-- Data section start --

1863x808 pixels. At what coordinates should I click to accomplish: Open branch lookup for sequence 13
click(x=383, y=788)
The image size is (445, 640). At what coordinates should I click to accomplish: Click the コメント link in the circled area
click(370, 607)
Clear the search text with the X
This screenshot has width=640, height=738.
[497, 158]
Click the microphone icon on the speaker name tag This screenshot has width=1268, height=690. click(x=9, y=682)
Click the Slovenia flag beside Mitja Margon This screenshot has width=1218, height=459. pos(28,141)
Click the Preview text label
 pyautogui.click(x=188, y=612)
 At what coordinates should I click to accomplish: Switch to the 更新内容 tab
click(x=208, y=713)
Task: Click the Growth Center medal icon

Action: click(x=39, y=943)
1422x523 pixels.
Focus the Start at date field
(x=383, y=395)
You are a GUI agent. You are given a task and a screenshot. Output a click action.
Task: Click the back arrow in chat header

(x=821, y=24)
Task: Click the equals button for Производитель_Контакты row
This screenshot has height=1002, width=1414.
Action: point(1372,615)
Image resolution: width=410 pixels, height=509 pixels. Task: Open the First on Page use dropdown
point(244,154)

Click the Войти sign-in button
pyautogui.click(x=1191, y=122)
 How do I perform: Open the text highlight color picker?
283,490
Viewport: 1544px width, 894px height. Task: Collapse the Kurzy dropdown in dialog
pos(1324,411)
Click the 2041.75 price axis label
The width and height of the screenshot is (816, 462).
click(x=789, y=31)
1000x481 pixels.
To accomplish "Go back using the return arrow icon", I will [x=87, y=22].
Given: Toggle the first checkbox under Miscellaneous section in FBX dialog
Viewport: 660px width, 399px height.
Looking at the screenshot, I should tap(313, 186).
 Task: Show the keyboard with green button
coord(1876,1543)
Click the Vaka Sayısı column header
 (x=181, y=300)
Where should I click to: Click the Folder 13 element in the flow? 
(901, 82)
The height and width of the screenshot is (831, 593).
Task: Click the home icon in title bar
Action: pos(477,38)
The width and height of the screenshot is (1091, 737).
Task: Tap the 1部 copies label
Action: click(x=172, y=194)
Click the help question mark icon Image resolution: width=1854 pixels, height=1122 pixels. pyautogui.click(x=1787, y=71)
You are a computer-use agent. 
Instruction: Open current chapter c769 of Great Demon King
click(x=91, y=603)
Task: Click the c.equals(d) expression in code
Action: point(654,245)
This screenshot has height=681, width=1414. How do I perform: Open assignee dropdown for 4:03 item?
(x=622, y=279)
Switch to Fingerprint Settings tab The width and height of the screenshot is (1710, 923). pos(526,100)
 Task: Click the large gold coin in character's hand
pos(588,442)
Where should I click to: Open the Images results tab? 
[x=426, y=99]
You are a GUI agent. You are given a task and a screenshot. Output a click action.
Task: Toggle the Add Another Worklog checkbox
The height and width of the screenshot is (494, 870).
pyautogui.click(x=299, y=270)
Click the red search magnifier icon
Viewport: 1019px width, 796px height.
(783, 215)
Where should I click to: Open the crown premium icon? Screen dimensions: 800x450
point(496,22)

-- Data section end --

• _Set task_
Render all the material above as a Markdown table with the columns Row and Material line. Put each non-blank line in its own row, numbered in order, and leave out blank lines.

• _Finished task_
| Row | Material line |
|---|---|
| 1 | 1863x808 pixels. At what coordinates should I click to accomplish: Open branch lookup for sequence 13 |
| 2 | click(x=383, y=788) |
| 3 | The image size is (445, 640). At what coordinates should I click to accomplish: Click the コメント link in the circled area |
| 4 | click(370, 607) |
| 5 | Clear the search text with the X |
| 6 | This screenshot has width=640, height=738. |
| 7 | [497, 158] |
| 8 | Click the microphone icon on the speaker name tag This screenshot has width=1268, height=690. click(x=9, y=682) |
| 9 | Click the Slovenia flag beside Mitja Margon This screenshot has width=1218, height=459. pos(28,141) |
| 10 | Click the Preview text label |
| 11 |  pyautogui.click(x=188, y=612) |
| 12 |  At what coordinates should I click to accomplish: Switch to the 更新内容 tab |
| 13 | click(x=208, y=713) |
| 14 | Task: Click the Growth Center medal icon |
| 15 | Action: click(x=39, y=943) |
| 16 | 1422x523 pixels. |
| 17 | Focus the Start at date field |
| 18 | (x=383, y=395) |
| 19 | You are a GUI agent. You are given a task and a screenshot. Output a click action. |
| 20 | Task: Click the back arrow in chat header |
| 21 | (x=821, y=24) |
| 22 | Task: Click the equals button for Производитель_Контакты row |
| 23 | This screenshot has height=1002, width=1414. |
| 24 | Action: point(1372,615) |
| 25 | Image resolution: width=410 pixels, height=509 pixels. Task: Open the First on Page use dropdown |
| 26 | point(244,154) |
| 27 | Click the Войти sign-in button |
| 28 | pyautogui.click(x=1191, y=122) |
| 29 |  How do I perform: Open the text highlight color picker? |
| 30 | 283,490 |
| 31 | Viewport: 1544px width, 894px height. Task: Collapse the Kurzy dropdown in dialog |
| 32 | pos(1324,411) |
| 33 | Click the 2041.75 price axis label |
| 34 | The width and height of the screenshot is (816, 462). |
| 35 | click(x=789, y=31) |
| 36 | 1000x481 pixels. |
| 37 | To accomplish "Go back using the return arrow icon", I will [x=87, y=22]. |
| 38 | Given: Toggle the first checkbox under Miscellaneous section in FBX dialog |
| 39 | Viewport: 660px width, 399px height. |
| 40 | Looking at the screenshot, I should tap(313, 186). |
| 41 |  Task: Show the keyboard with green button |
| 42 | coord(1876,1543) |
| 43 | Click the Vaka Sayısı column header |
| 44 |  (x=181, y=300) |
| 45 | Where should I click to: Click the Folder 13 element in the flow?  |
| 46 | (901, 82) |
| 47 | The height and width of the screenshot is (831, 593). |
| 48 | Task: Click the home icon in title bar |
| 49 | Action: pos(477,38) |
| 50 | The width and height of the screenshot is (1091, 737). |
| 51 | Task: Tap the 1部 copies label |
| 52 | Action: click(x=172, y=194) |
| 53 | Click the help question mark icon Image resolution: width=1854 pixels, height=1122 pixels. pyautogui.click(x=1787, y=71) |
| 54 | You are a computer-use agent.  |
| 55 | Instruction: Open current chapter c769 of Great Demon King |
| 56 | click(x=91, y=603) |
| 57 | Task: Click the c.equals(d) expression in code |
| 58 | Action: point(654,245) |
| 59 | This screenshot has height=681, width=1414. How do I perform: Open assignee dropdown for 4:03 item? |
| 60 | (x=622, y=279) |
| 61 | Switch to Fingerprint Settings tab The width and height of the screenshot is (1710, 923). pos(526,100) |
| 62 |  Task: Click the large gold coin in character's hand |
| 63 | pos(588,442) |
| 64 | Where should I click to: Open the Images results tab?  |
| 65 | [x=426, y=99] |
| 66 | You are a GUI agent. You are given a task and a screenshot. Output a click action. |
| 67 | Task: Toggle the Add Another Worklog checkbox |
| 68 | The height and width of the screenshot is (494, 870). |
| 69 | pyautogui.click(x=299, y=270) |
| 70 | Click the red search magnifier icon |
| 71 | Viewport: 1019px width, 796px height. |
| 72 | (783, 215) |
| 73 | Where should I click to: Open the crown premium icon? Screen dimensions: 800x450 |
| 74 | point(496,22) |